Description of the task.
Exactly the lines from the line with "Click first action icon for invoice 7312847" through the final line of the records below, both ends included, are to be set down. Do not include pictures.

(Collection entries)
———

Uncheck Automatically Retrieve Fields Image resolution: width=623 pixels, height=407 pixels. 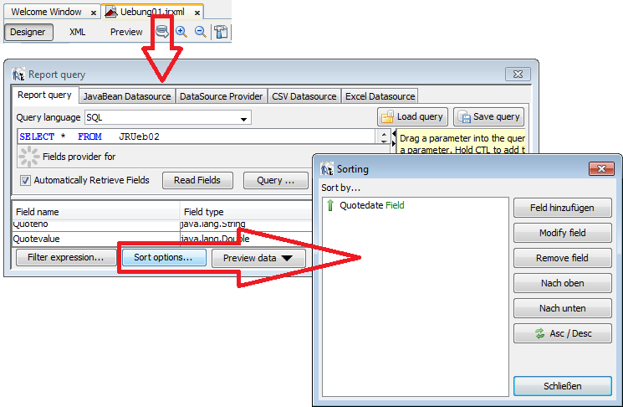[26, 180]
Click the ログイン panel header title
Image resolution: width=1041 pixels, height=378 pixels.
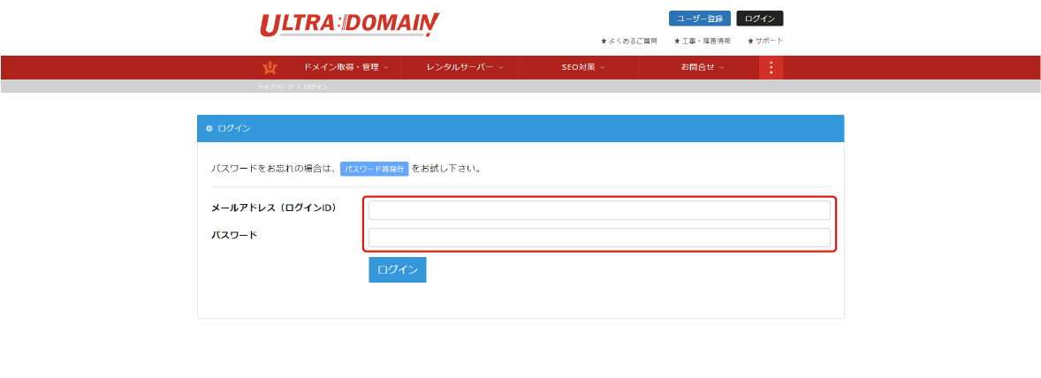click(234, 129)
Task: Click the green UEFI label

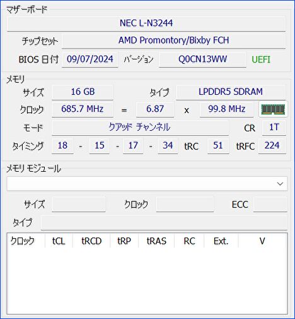Action: click(261, 59)
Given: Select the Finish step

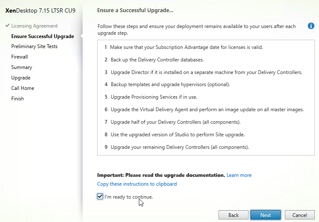Looking at the screenshot, I should pos(18,99).
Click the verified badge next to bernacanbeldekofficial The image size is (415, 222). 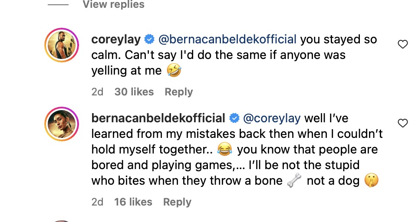click(234, 118)
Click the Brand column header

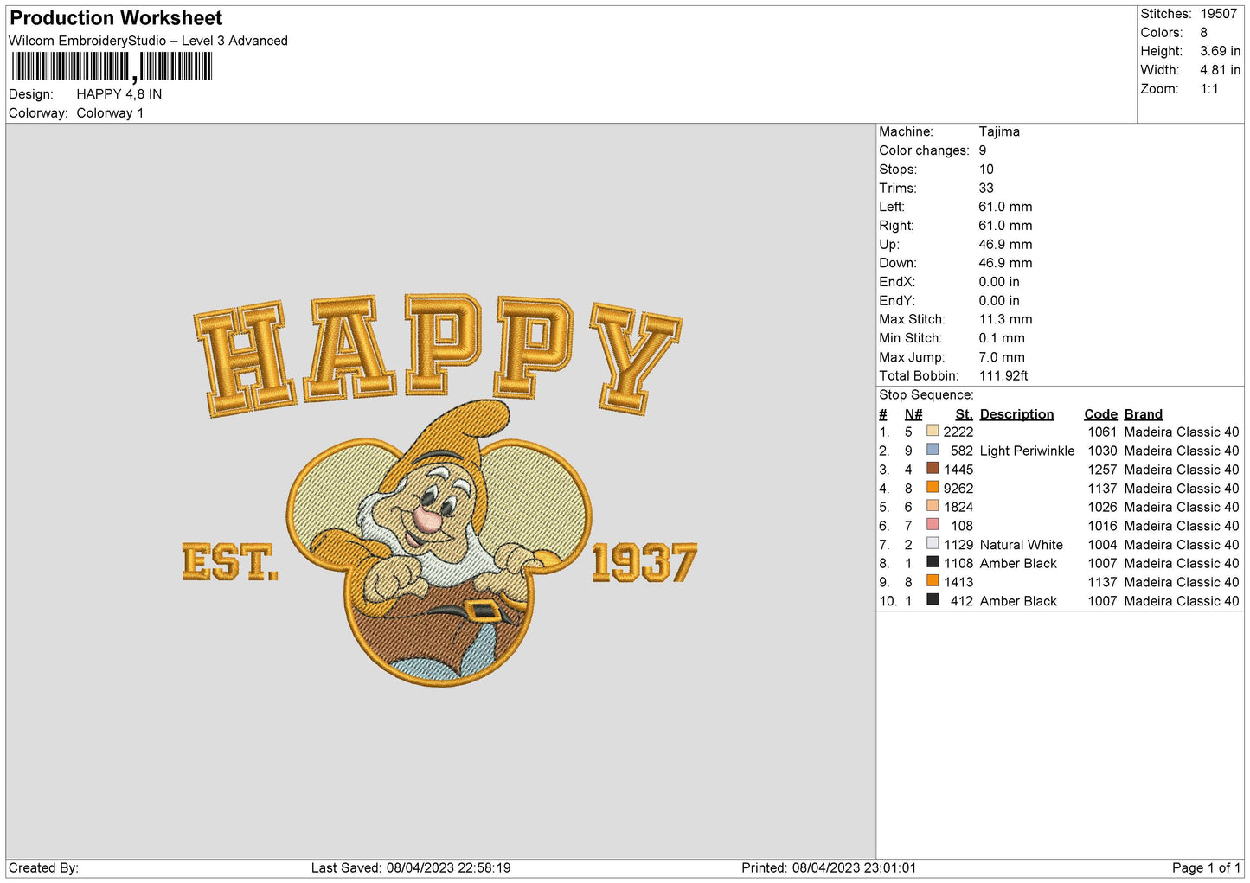(1143, 414)
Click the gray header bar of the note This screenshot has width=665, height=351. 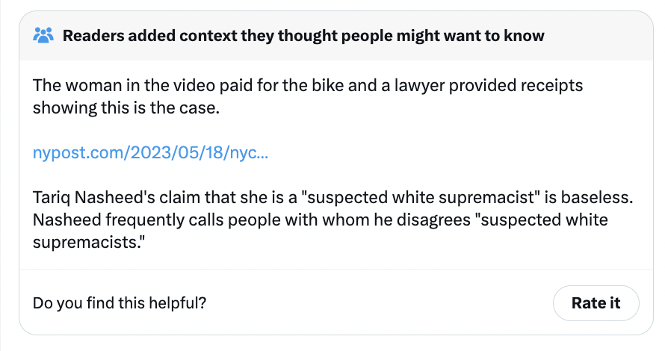pos(336,36)
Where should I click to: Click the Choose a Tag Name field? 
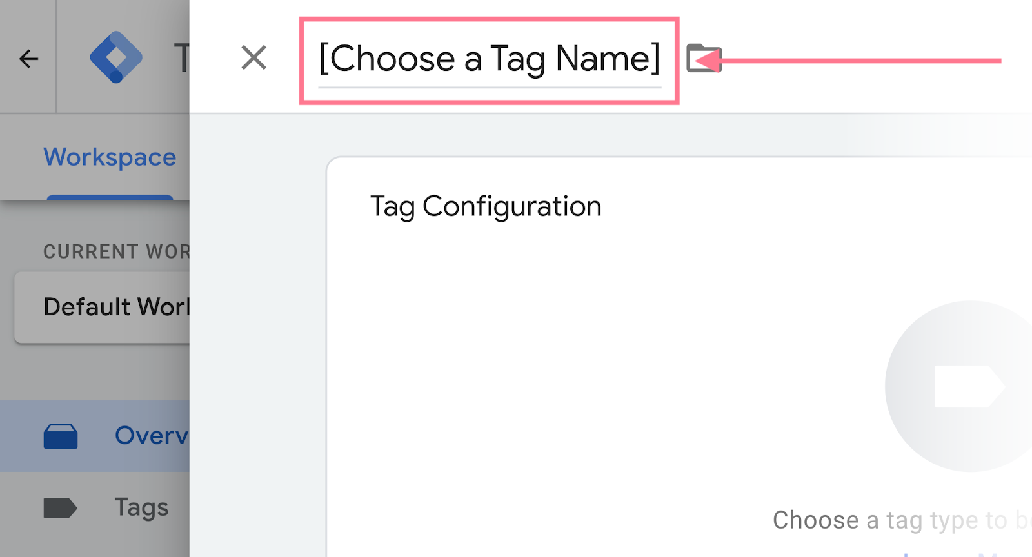tap(490, 59)
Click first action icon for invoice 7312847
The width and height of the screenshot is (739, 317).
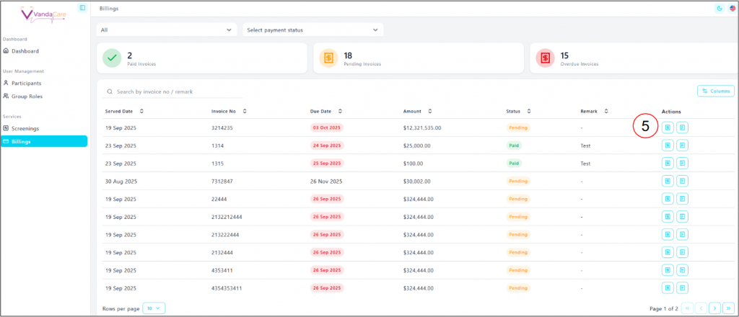click(668, 181)
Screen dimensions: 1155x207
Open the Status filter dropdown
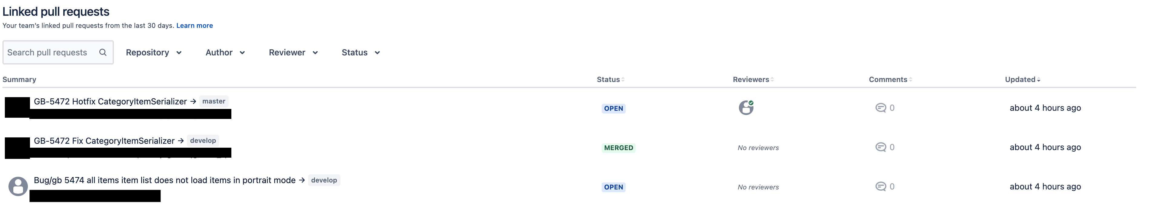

———

Response area.
Click first action icon for invoice 7312847
The width and height of the screenshot is (739, 317).
click(668, 181)
Screen dimensions: 1155x207
Open the Status filter dropdown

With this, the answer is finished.